Given the survey format of this study, we can assume that all the variables in this study were self-report. To learn more about this relatively simple study, you can visit the open-access original journal article here, and you can see the full, original text of the survey here. 

Let's work through the four big validities. 

c) Construct validity: Look through the original survey (here) and find the variables that measured pajama-wearing and mental health assessment. What do you think--how well do these variables seem to be measured? (Guess what? You're assessing face validity.) 

d) Construct validity: When you view the original text of the survey (still here)  you might be a bit surprised by the lighthearted tone of some the survey questions. For example, they ask about the "typical home working environment" they included the option, "hiding in the bathroom." When they asked people what they wear during remote meetings, one of the options was, "none of your business, camera turned off."  How might this casual tone affect the construct validity of the variables being measured? Do you think it will it affect the accuracy of self-reports?

e) External validity: The journalist refers to "scientists", so that seems to be the population of interest. The sample was described this way by the journalist:

The study, which drew on 163 responses from staff at five medical institutes in Sydney...

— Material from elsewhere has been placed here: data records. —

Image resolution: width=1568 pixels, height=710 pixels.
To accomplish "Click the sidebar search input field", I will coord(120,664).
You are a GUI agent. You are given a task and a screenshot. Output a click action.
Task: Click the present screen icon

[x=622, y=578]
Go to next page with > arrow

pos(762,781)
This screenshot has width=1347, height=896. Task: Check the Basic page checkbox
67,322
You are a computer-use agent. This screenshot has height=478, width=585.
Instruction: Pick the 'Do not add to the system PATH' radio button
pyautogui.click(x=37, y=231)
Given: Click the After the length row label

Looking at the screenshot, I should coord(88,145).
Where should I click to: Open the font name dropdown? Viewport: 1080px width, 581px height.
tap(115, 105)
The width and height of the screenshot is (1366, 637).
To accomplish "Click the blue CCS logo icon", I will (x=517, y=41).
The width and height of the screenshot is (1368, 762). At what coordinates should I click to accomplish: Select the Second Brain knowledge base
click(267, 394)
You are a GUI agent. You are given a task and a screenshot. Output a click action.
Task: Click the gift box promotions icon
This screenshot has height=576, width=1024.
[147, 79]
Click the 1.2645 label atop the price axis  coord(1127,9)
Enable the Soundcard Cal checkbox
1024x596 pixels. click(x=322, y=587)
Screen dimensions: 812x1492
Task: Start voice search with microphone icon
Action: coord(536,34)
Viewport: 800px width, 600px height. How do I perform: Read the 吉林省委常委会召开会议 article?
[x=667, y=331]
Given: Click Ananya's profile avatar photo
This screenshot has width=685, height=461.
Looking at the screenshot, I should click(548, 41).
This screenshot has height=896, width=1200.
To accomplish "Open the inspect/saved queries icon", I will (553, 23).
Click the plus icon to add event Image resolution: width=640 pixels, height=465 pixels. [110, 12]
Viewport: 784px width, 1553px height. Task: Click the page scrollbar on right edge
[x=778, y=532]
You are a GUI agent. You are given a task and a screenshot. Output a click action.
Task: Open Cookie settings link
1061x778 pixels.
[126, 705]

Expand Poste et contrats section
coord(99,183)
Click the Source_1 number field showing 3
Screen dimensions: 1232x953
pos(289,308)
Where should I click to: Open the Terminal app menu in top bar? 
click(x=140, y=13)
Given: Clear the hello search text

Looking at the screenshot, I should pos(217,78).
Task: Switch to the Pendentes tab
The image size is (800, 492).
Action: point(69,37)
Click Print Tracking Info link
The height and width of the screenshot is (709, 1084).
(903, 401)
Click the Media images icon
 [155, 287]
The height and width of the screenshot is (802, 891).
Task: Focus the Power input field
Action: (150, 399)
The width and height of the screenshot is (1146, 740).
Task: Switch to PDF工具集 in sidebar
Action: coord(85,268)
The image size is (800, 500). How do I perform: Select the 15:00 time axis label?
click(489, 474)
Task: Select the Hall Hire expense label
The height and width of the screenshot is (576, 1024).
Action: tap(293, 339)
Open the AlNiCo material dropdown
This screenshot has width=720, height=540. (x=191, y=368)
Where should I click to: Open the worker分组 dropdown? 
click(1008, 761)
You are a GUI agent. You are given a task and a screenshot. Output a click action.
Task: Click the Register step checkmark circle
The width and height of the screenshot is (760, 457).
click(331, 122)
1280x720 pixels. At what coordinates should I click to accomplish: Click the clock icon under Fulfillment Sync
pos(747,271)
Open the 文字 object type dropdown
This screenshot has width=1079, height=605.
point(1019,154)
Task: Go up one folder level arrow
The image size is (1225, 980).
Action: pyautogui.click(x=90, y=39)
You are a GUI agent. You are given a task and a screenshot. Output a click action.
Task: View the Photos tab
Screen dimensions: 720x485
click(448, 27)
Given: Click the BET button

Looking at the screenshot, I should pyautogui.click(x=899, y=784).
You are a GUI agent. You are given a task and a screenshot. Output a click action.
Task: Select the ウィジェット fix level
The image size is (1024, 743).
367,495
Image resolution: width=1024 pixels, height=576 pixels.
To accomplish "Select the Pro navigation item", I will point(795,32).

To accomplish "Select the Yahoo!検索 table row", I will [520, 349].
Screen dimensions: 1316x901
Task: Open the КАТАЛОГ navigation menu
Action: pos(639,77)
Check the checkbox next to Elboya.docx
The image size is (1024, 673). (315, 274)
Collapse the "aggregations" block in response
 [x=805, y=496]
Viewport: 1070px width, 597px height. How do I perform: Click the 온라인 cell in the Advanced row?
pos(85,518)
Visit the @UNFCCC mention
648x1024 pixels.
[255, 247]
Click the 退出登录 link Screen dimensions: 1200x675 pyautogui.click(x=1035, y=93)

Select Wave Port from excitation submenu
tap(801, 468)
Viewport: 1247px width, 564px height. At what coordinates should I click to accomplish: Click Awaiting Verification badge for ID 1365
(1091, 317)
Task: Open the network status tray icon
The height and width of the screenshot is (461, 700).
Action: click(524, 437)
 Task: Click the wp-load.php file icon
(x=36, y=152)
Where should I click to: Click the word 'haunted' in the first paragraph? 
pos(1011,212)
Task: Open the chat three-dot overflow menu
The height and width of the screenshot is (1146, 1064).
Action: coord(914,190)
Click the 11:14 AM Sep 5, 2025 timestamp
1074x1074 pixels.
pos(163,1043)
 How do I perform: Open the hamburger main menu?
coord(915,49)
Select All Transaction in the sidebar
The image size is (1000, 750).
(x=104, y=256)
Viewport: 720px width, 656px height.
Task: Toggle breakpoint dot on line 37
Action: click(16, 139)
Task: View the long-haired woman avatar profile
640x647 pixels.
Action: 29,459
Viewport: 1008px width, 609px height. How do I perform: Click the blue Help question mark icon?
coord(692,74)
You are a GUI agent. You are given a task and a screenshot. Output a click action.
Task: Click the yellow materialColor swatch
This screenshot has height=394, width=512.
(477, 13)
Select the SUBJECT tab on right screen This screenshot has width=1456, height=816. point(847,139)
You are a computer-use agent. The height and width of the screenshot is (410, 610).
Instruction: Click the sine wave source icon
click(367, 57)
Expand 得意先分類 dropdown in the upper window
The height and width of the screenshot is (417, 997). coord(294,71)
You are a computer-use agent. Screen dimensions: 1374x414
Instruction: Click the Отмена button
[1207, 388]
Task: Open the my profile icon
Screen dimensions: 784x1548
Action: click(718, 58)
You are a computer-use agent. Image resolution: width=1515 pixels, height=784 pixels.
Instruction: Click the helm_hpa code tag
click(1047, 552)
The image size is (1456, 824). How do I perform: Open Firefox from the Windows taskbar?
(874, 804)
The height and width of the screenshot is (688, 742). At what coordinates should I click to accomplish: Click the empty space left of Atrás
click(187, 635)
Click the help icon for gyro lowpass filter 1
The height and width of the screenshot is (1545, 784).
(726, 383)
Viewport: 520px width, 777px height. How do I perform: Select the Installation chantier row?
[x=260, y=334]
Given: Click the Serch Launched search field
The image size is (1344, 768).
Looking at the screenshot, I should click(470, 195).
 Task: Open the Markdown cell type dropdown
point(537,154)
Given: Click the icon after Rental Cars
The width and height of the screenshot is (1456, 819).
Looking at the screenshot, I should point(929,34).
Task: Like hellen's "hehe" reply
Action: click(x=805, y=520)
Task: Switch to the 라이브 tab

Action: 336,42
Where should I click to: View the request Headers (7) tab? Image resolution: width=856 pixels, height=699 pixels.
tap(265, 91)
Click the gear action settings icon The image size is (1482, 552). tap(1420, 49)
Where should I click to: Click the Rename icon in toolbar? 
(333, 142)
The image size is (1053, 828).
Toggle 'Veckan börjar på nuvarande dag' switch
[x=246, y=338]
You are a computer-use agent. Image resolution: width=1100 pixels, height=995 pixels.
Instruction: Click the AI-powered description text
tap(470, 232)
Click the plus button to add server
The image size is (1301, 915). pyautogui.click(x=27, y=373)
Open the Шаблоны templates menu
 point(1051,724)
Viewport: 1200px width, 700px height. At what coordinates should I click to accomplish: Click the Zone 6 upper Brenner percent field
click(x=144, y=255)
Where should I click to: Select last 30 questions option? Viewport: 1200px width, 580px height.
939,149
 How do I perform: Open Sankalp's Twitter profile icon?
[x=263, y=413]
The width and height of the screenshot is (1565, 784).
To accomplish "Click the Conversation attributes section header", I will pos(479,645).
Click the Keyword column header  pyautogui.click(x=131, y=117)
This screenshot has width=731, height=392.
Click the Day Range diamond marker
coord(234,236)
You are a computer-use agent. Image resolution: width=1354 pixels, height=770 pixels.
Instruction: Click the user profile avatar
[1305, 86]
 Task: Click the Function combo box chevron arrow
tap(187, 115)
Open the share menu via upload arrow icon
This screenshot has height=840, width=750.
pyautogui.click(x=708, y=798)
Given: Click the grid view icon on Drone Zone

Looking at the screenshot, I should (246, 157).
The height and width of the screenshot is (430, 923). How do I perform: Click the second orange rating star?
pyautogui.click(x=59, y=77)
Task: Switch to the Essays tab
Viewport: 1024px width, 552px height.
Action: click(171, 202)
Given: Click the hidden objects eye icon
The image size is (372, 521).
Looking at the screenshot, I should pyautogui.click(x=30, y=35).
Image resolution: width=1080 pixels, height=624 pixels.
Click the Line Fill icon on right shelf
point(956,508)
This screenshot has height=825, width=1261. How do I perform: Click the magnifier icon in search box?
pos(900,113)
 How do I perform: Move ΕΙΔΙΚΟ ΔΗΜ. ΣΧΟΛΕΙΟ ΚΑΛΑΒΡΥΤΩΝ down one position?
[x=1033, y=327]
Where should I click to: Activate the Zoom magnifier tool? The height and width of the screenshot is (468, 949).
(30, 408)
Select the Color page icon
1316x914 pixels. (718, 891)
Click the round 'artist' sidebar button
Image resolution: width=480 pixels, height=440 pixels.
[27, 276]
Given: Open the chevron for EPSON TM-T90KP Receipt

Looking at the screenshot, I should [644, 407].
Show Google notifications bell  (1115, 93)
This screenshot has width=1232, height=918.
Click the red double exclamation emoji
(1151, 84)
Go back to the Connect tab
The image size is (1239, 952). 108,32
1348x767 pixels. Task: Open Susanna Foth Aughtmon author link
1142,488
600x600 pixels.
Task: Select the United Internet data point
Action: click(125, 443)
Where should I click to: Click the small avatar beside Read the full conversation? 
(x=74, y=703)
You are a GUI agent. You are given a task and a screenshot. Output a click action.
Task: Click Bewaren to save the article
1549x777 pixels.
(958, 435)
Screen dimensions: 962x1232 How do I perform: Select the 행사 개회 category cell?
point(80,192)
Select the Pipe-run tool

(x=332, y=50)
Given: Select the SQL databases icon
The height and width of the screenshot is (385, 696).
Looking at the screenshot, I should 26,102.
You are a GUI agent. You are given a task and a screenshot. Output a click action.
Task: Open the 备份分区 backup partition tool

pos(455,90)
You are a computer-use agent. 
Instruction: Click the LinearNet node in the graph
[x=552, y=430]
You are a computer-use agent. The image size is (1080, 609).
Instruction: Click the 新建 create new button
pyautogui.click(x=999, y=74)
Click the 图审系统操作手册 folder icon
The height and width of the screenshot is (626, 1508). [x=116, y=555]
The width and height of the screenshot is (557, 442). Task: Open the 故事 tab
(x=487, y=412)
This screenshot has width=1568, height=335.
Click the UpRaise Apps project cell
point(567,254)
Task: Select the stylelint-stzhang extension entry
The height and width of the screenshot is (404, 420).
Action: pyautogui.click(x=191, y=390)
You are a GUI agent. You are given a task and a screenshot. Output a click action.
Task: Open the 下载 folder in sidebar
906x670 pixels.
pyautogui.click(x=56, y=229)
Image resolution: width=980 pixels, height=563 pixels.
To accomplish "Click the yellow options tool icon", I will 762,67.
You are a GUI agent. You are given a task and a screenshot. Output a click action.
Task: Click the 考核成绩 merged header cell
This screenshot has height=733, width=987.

In the empirical article, there is more detail about the sample: 

An invitation to participate was emailed to all staff, students and affiliates of the Woolcock Institute of Medical Research, Sydney, and later extended to other medical research institutes in Sydney (Garvan Institute, Children’s Medical Research Institute, Centenary Institute, Brain and Mind Centre).

Can this study generalize from this sample to the population of interest? Why or why not? (Don't be tempted to focus on the size of the sample here. Remember that it's not the size that matters for external validity)

f) Statistical validity: Here is the effect size of the relationship between wearing pajamas and mental health: 

[people who wore pajamas at least once per week] were twice as likely to report worsened levels of mental health than those who dressed normally each day

In the empirical article, the rates of poorer mental health were described as 59% (for pajama-wearers) vs. 26% (for non-wearers). What do you think of the strength of this effect? What more information would you like that is relevant to statistical validity?

g)  Internal validity. Let's evaluate whether the study can support the causal claim, "wearing pajamas put the scientists at risk for poorer mental health?" In order to support a causal claim, we need to conduct an experiment. Was this an experiment or a correlational study?  Explain your answer. 

h) Internal validity: Now let's apply the three criteria for causation. 

The study does show covariance, because people who report working in pajamas did have twice the rate of mental health decline, compared to those who did not.

What about temporal precedence? Does the method establish which variable came first in time? 

What about internal validity? Can you think of a third variable (some "C" variable) that might be associated with both wearing pajamas and having worse mental health?